(TEXT EXCERPT Opens)

Transformation of optometry the focus of Specsavers' flagship clinical conference

More than 2000 practitioners attend UK PAC finale of a global series of events

20 Oct 2016 by Robina Moss

Education is key to the transformation of optometry and the transformation of eye health in the UK, Professor Harry Weisinger, told the Specsavers Professional Advancement Conference (PAC) on Sunday (16 October).

More than 2000 optical and audiology professionals were at Birmingham’s ICC for the event, where enhanced optical services were a key focus. There were also sessions on children’s eye care, contact lenses, regulatory standards, dispensing, nutrition and communications skills, as well as an audiology programme.

Europe’s largest optical clinical conference was open to the whole profession for the first time in many years, with around 100 delegates joining from outside the multiple.

Thirteen halls in the ICC were in use for a combination of workshops and lectures, which were delivered by surgeons, academics and leading practitioners.

In his keynote introduction, Specsavers global director of professional services, Professor Weisinger, said: “We are embarking on a transformation of our profession that has, until this point, steadily evolved from our origins as spectacles makers to where we are today.

“Transformation – that’s a big call, but rest assured, this is where we’re going.”

Professor Weisinger told delegates: “You will hear a lot today about how you can improve yourselves as practitioners so that you can help your patients more, but I also want to make the point that this is just as much about transforming and improving your own experience as a practitioner.”

(TEXT EXCERPT Closes)
(DATASET EXCERPTS Opens)

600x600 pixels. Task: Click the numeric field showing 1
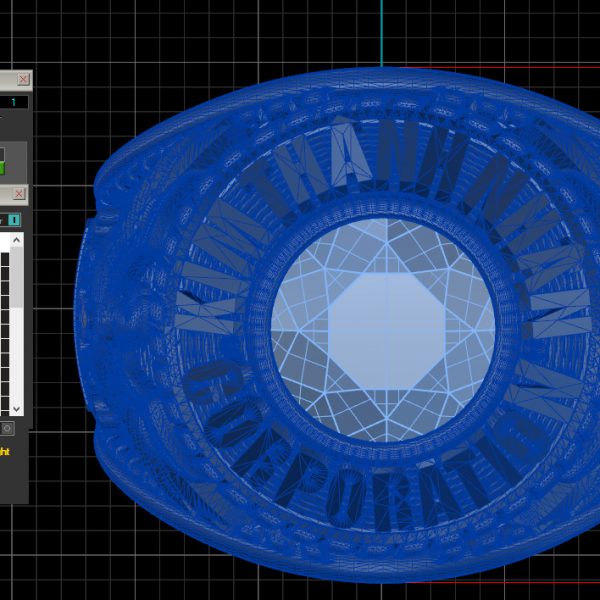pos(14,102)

(DATASET EXCERPTS Closes)
(DATASET EXCERPTS Opens)

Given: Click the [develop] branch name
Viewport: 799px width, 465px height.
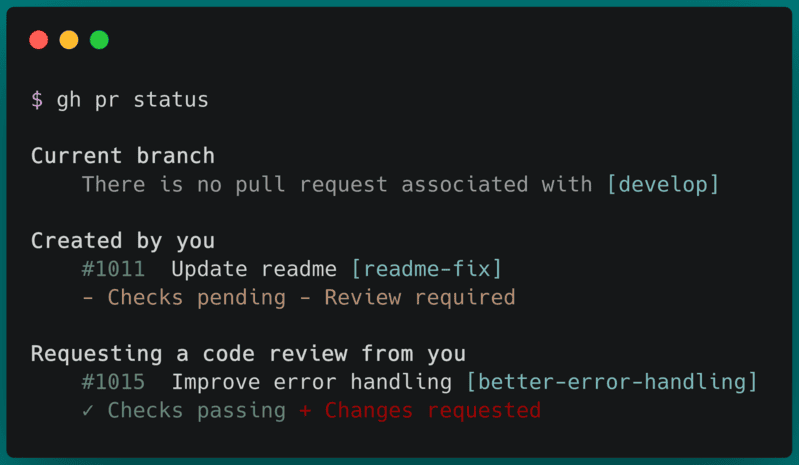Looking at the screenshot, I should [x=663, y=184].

(DATASET EXCERPTS Closes)

TO DO
From the Specsavers conference report, return word for word the part that opens with the words containing "20 Oct 2016" and closes with "Sunday (16 October).". Draw only on the Specsavers conference report, not on the items.

RESULT FOR THIS EXERCISE
20 Oct 2016 by Robina Moss

Education is key to the transformation of optometry and the transformation of eye health in the UK, Professor Harry Weisinger, told the Specsavers Professional Advancement Conference (PAC) on Sunday (16 October).